Exercise aim:
Please rewrite everything from the line containing "Task: Click the 24 Jul 16:16 date marker" down to the end of the records, with "date marker" replaced by "timestamp" and all else unchanged; leave out the pictures.
::::
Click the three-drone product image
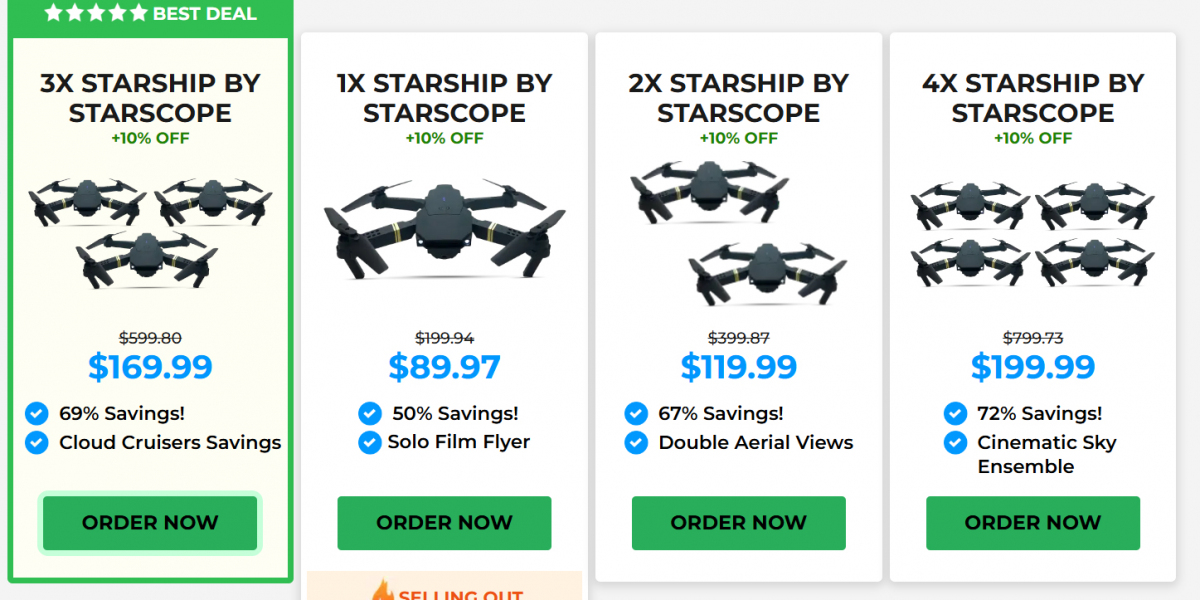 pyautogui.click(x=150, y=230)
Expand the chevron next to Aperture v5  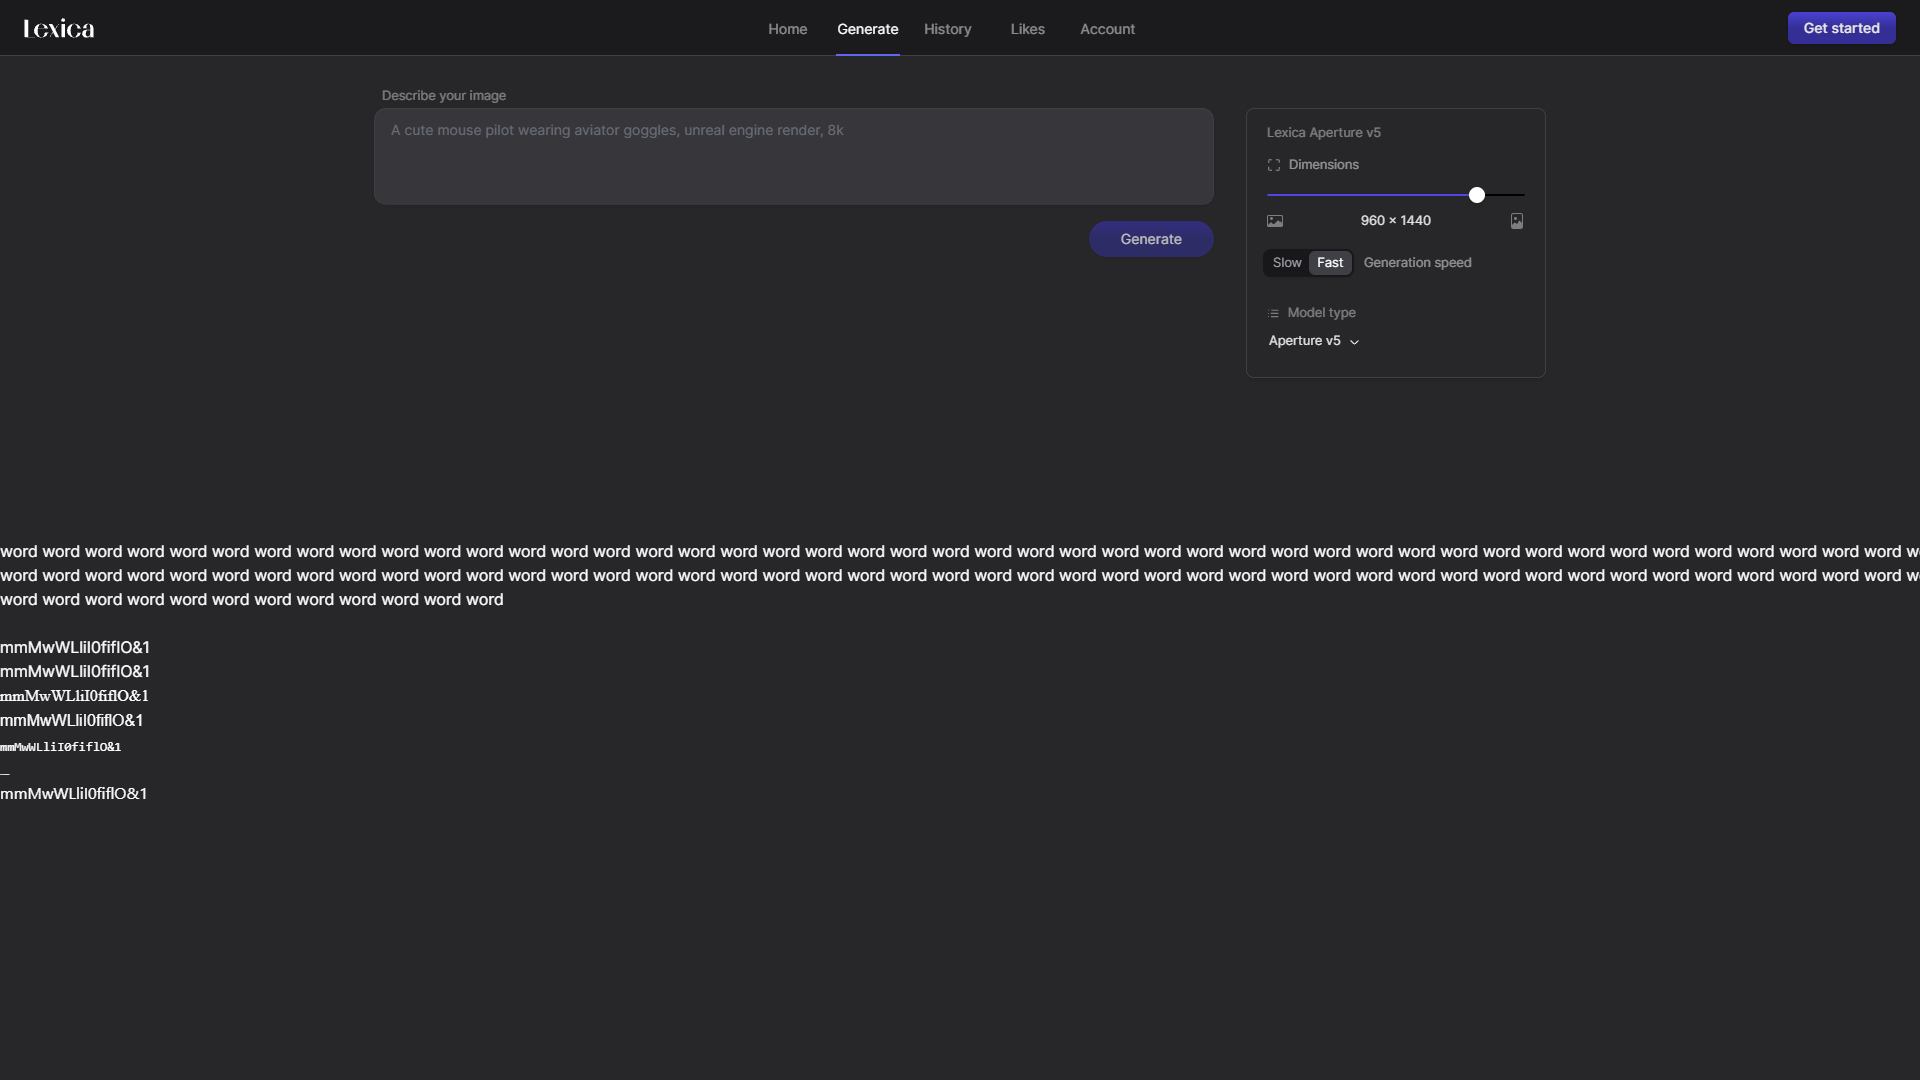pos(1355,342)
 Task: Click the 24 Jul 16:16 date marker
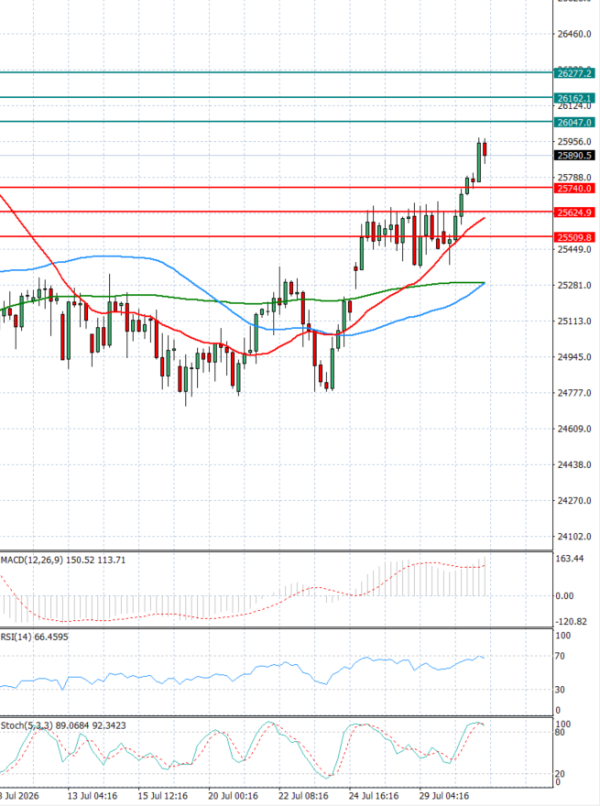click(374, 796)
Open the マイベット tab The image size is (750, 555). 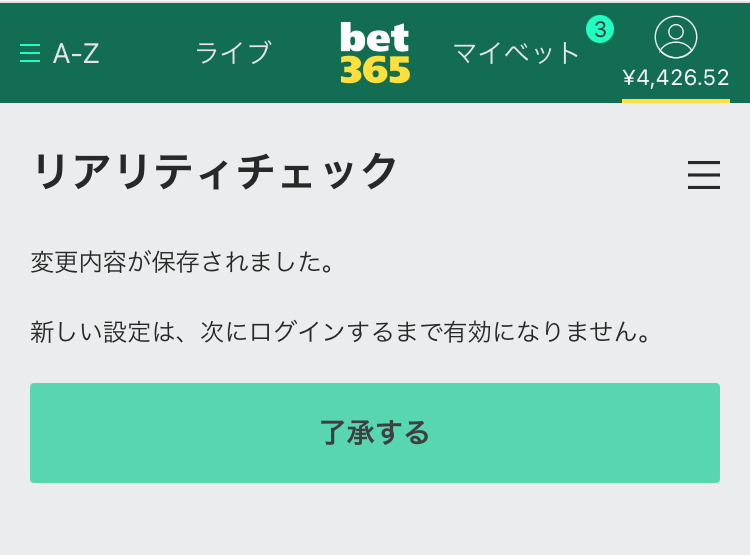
::::
Output:
 Task: Click the 24 Jul 16:16 timestamp
click(374, 796)
Open the マイベット tab The image size is (750, 555). 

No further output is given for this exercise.